§ Materials provided
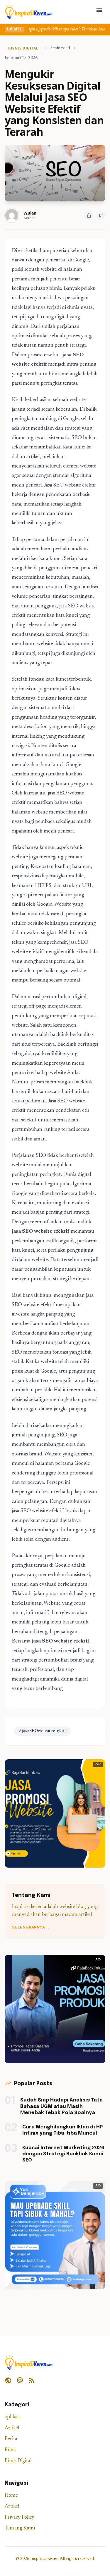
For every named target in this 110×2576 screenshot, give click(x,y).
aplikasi (13, 2417)
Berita (11, 2439)
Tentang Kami (20, 2528)
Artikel (12, 2428)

§ Task details
From the first line of the material to the last, retype everything exactly except the images.

§ Answer space
For every named target in this 110×2576 screenshot, give click(x,y).
aplikasi (13, 2417)
Berita (11, 2439)
Tentang Kami (20, 2528)
Artikel (12, 2428)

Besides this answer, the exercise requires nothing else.